Ciri khas utama Begalan Banyumasan terletak pada gaya penyampaiannya yang merakyat. Bahasa Banyumasan yang digunakan terasa lugas, penuh logat khas, dan disampaikan dengan humor yang membumi.
Dialog dalam Begalan sering kali menyentil isu-isu sosial dan fenomena sehari-hari seperti gaya hidup konsumtif, pentingnya pendidikan, hingga peran suami dan istri dalam rumah tangga.
Inilah yang membuat pertunjukan Begalan terasa hidup dan relevan, bahkan untuk generasi muda sekalipun. Pertunjukan ini tak hanya menghibur, tapi juga mengajak penonton untuk merenung.
Sayangnya, seiring perkembangan zaman dan perubahan gaya hidup masyarakat, tradisi Begalan mulai jarang dijumpai, terutama di lingkungan perkotaan.
Banyak pasangan muda memilih prosesi pernikahan yang lebih modern dan praktis, tanpa menyertakan tradisi seperti Begalan.
Meski demikian, tradisi ini masih bisa ditemui di sejumlah desa di wilayah Banyumas, Purbalingga, Cilacap, dan sekitarnya.

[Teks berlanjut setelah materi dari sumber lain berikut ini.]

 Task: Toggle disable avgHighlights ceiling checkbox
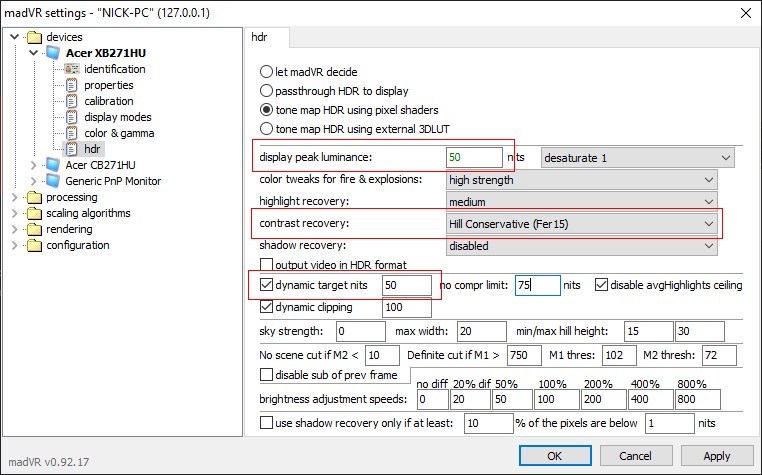(601, 285)
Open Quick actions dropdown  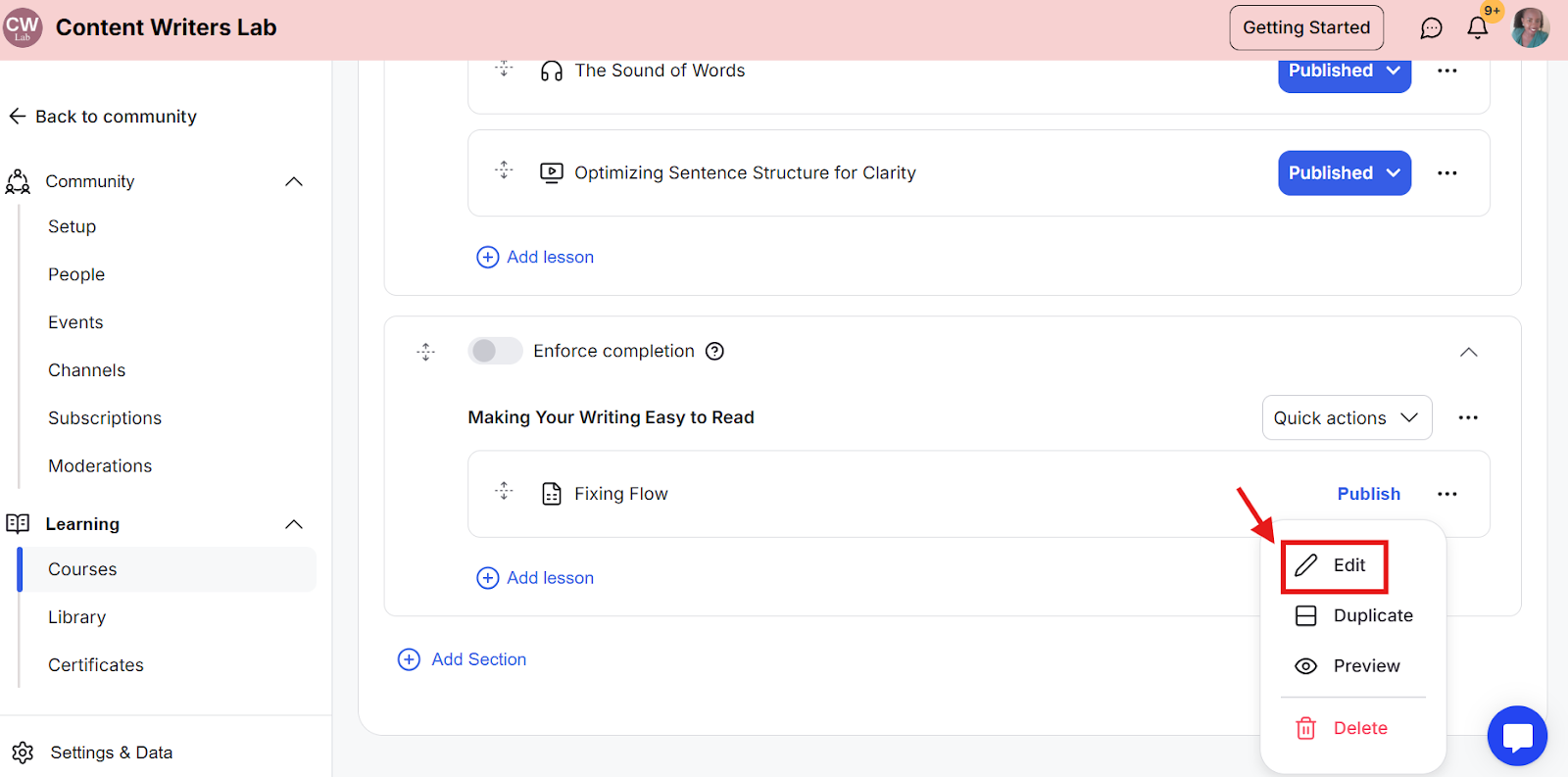pos(1347,418)
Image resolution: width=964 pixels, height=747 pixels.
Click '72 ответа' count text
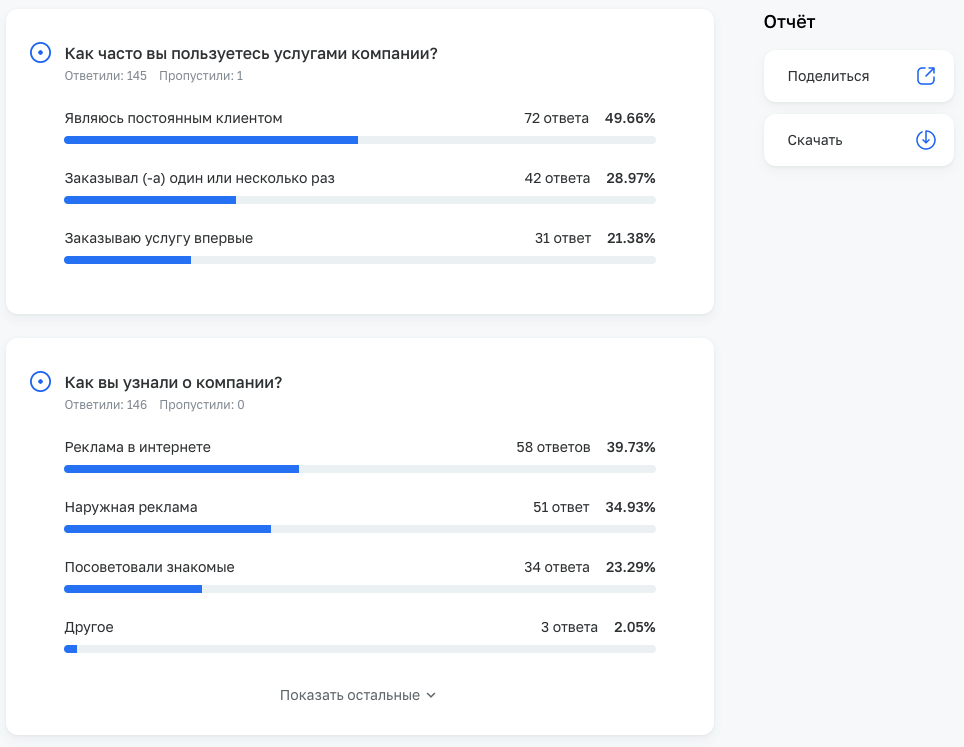556,118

Tak hanya itu, sejumlah komunitas seni lokal pun turut berperan aktif dalam melestarikan tradisi ini melalui pertunjukan di festival budaya, peringatan hari jadi daerah, dan acara sekolah.
Melestarikan Begalan artinya menjaga jati diri dan kekayaan budaya lokal. Generasi muda perlu didorong untuk mempelajari dan meneruskan tradisi ini, agar nilai-nilai luhur yang terkandung di dalamnya tidak lenyap begitu saja.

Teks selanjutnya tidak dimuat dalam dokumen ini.